● **Что требуется**:
1. Процитируйте из текста о фильме фрагмент от слов «Сказать, что кастинг» до слов «ладонь к виску.» включительно.
2. Оформите в виде нумерованного списка без пустых строк записи от строки, содержащей «will click(x=239, y=110).», до конца записей включительно.

:: Исходный текст

В первом эпизоде чинное застолье немецких инженеров после ритуального обмена любезностями сваливается в скандал с потасовкой. Скандал затевает «милый Ханс». В ответ на просьбу Вилли, коллеги с куртуазными усами, передать ему соль Ханс высыпает солонку в его тарелку с супом и с ходу осыпает Вилли упреками и обвинениями. Мол, работа не продвигается, сроки поджимают, и во всем виноват он, Вилли, бездарь и пьяница. Хваленая немецкая сдержанность покидает всех участников трапезы, все орут, перебивая друг друга. Коллективная истерика срывает маски, каждый хочет публично выговориться, излить свои личные терзания. Стекло пузырится, идет брак за браком – провал группы специалистов может кончиться тем, что их отзовут на родину, карьера каждого под угрозой. Грета в одиночку растит сына, муж ушел от нее, служит в армии, ребенок оставлен на попечение тетушки. Вилли строит дом в кредит, пора делать очередной взнос. Сквозь исповеди слышен непроговариваемый, но понятный по обмолвкам страх: эти люди «под колпаком у Мюллера» и отлично понимают, что расплачиваться за профессиональную несостоятельность придется жестко, по полной. Неспроста отчеты, которые каждый день строчит в центр педант Отто, язвительный Вилли называет доносами.

Сказать, что кастинг в фильме превосходный, – ничего не сказать. Ансамбль четырех немецких актеров великолепен – все вместе и каждый в отдельности. И у каждого есть роль. Евгений Габрилович учил различать образ и роль. Для роли необходим литературный материал, говорил он, а для образа достаточно типажа. У всех четверых выписанные роли и типажи подобраны яркие, нетиповые. Респектабельный, застегнутый на все пуговицы профессор Отто (Марк Вашке), рефлектирующий невротик Вилли (Марк Хоземанн), пламенная Грета (Биргит Минихмайр), плотская, даже вульгарная в красном платье и в защитного цвета солдатской пилотке марширующая по комнате, прижав ладонь к виску.

::::
:: Извлечённые записи

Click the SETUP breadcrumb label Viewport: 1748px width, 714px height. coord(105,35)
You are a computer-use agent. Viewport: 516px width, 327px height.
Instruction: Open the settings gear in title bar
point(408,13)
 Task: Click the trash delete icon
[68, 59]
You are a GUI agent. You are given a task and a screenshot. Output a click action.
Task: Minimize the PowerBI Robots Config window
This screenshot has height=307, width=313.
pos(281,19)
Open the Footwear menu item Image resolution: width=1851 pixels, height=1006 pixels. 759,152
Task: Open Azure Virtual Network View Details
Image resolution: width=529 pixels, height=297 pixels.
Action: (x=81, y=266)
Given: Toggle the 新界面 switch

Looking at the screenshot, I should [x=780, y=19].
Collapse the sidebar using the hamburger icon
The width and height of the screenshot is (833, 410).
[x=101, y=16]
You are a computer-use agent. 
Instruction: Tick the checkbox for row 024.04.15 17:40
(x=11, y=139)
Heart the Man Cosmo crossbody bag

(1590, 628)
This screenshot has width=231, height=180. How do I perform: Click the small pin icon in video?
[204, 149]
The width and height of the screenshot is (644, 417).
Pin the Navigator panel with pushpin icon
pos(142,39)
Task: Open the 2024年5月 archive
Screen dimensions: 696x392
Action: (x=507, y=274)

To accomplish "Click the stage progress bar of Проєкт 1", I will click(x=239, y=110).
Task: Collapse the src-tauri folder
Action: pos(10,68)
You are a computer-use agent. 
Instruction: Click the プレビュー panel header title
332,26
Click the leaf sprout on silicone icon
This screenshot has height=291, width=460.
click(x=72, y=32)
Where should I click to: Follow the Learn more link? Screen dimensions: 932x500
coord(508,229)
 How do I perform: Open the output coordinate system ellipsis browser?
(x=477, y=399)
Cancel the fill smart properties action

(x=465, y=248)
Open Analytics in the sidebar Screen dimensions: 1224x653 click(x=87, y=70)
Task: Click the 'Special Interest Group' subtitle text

::::

● **Ответы к заданию**:
1.
Сказать, что кастинг в фильме превосходный, – ничего не сказать. Ансамбль четырех немецких актеров великолепен – все вместе и каждый в отдельности. И у каждого есть роль. Евгений Габрилович учил различать образ и роль. Для роли необходим литературный материал, говорил он, а для образа достаточно типажа. У всех четверых выписанные роли и типажи подобраны яркие, нетиповые. Респектабельный, застегнутый на все пуговицы профессор Отто (Марк Вашке), рефлектирующий невротик Вилли (Марк Хоземанн), пламенная Грета (Биргит Минихмайр), плотская, даже вульгарная в красном платье и в защитного цвета солдатской пилотке марширующая по комнате, прижав ладонь к виску.

2.
1. To accomplish "Click the stage progress bar of Проєкт 1", I will click(x=239, y=110).
2. Task: Collapse the src-tauri folder
3. Action: pos(10,68)
4. You are a computer-use agent. 
5. Instruction: Click the プレビュー panel header title
6. 332,26
7. Click the leaf sprout on silicone icon
8. This screenshot has height=291, width=460.
9. click(x=72, y=32)
10. Where should I click to: Follow the Learn more link? Screen dimensions: 932x500
11. coord(508,229)
12.  How do I perform: Open the output coordinate system ellipsis browser?
13. (x=477, y=399)
14. Cancel the fill smart properties action
15. (x=465, y=248)
16. Open Analytics in the sidebar Screen dimensions: 1224x653 click(x=87, y=70)
17. Task: Click the 'Special Interest Group' subtitle text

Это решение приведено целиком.